Foto: Propaganda electoral. 1936. Autor: Albero y Segovia (Archivo ABC)

Foto: Propaganda electoral. 1936. Autor: Albero y Segovia (Archivo ABC)

La ciudadanía es generalmente consciente de que los gobernantes no son responsables de gran parte de lo que pasa —pero sí de cómo reaccionan ante lo que pasa—. Los candidatos que concurren a una elección lo hacen con un plan de actuación, con un programa. Pero la inmensa mayoría de los electores entiende, sensatamente, que ese programa no supone, porque no puede suponerlo, un compromiso contractual, sino solo una declaración de intenciones —más o menos solemne, eso sí, según los casos—. O por decirlo de otro modo, no conceden a esos anunciados propósitos más valor que el de una tarjeta de visita: algo que ayuda a conocer cómo es quien aspira a gobernar, que proporciona pistas sobre su modo de entender la realidad circundante y sobre su esperable estilo de manejarla. Ni más ni menos. Porque luego, una vez ya al frente del timón, lo que primero esperamos todos de quien gobierna es que sepa hacer frente a cualquier oleaje imprevisto que pueda sobrevenir y no que, ignorándolo, se aferre de forma rígidamente fiel, y pase lo que pase, a lo que antes de zarpar había definido como su plan de ruta.
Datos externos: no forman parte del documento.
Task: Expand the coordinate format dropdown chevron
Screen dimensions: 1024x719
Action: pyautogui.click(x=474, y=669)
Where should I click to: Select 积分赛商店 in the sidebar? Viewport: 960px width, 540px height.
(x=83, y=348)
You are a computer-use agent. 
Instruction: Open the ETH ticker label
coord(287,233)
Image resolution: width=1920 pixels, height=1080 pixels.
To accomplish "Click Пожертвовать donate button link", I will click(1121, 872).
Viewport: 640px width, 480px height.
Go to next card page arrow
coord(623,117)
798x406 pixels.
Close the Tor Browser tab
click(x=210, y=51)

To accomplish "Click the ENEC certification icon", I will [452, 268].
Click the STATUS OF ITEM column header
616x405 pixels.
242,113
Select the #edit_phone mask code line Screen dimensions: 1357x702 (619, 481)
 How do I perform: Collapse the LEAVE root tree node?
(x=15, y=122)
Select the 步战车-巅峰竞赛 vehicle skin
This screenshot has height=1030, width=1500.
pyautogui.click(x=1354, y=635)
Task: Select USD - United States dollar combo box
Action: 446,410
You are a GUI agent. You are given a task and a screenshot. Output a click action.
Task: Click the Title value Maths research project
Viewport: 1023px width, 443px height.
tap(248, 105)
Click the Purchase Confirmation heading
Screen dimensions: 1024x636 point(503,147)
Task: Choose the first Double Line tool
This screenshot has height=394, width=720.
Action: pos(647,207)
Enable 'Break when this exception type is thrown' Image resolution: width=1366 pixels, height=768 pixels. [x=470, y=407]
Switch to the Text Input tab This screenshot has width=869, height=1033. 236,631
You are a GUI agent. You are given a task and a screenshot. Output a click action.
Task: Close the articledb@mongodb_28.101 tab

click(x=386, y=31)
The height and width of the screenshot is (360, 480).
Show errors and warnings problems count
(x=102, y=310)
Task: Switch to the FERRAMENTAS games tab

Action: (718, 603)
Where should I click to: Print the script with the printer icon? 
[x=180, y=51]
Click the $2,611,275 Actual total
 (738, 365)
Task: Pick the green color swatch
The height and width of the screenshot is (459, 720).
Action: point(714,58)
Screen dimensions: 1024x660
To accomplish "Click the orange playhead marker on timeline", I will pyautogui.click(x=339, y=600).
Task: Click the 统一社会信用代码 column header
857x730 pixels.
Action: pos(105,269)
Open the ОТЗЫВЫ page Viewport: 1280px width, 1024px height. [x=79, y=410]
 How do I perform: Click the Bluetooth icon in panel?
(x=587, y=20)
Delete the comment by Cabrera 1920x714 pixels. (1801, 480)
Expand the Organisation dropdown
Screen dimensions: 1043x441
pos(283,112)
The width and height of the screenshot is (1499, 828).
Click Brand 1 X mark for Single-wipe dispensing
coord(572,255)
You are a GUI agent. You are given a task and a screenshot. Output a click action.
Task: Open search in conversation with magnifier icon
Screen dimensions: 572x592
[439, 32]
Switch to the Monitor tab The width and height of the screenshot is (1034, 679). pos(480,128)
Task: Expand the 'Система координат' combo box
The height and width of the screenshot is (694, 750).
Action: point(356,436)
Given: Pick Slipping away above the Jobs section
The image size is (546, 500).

Ni las peripecias vitales individuales ni las colectivas son planificables de antemano en todos sus detalles: por más que sea recomendable tratar de conducir nuestra vida “como arqueros que tensan un arco”, no conviene ignorar que, la mayor parte de las veces, ni controlamos por completo ese arco ni esa flecha ni su trayectoria ni siquiera la ubicación exacta del blanco apuntado, por lo general escurridizo. Así que para qué hacerse ilusiones y confundir, insensatamente, propósitos con promesas. No es este un error en el que parezca incurrir nuestra ciudadanía: más bien al contrario. Conviene recordar en tiempo electoral que, en una muestra de prudente sensatez, el 84% de los españoles dice que lo más importante, cuando hay problemas urgentes que resolver, es que los políticos busquen soluciones prácticas de la forma más rápida posible en vez de encastillarse en la fidelidad a sus principios ideológicos.

Esta opinión prácticamente unánime (por encima de diferencias ideológicas o de edad) no conlleva, necesariamente, descalificación o menosprecio de los programas y planteamientos ideológicos. La sociedad española les concede una gran importancia, según han mostrado diversos datos de encuesta a lo largo de estos últimos años, pero siempre que se entiendan como declaraciones de principios e intenciones más que como recetas rígidas e inmutables por encima de los requerimientos de cada momento o circunstancia. Porque si es cierto que no hay viento propicio para quien no sabe adonde va (Séneca díxit), también lo es que nada puede ser más insensato que  empeñarse en no adaptar el preestablecido rumbo a un viento fuerte y bruscamente cambiante que amenace con un naufragio. Que una cosa es la fidelidad a ideas y principios, siempre loable, y otra la cabezonería cazurra, por lo general suicida.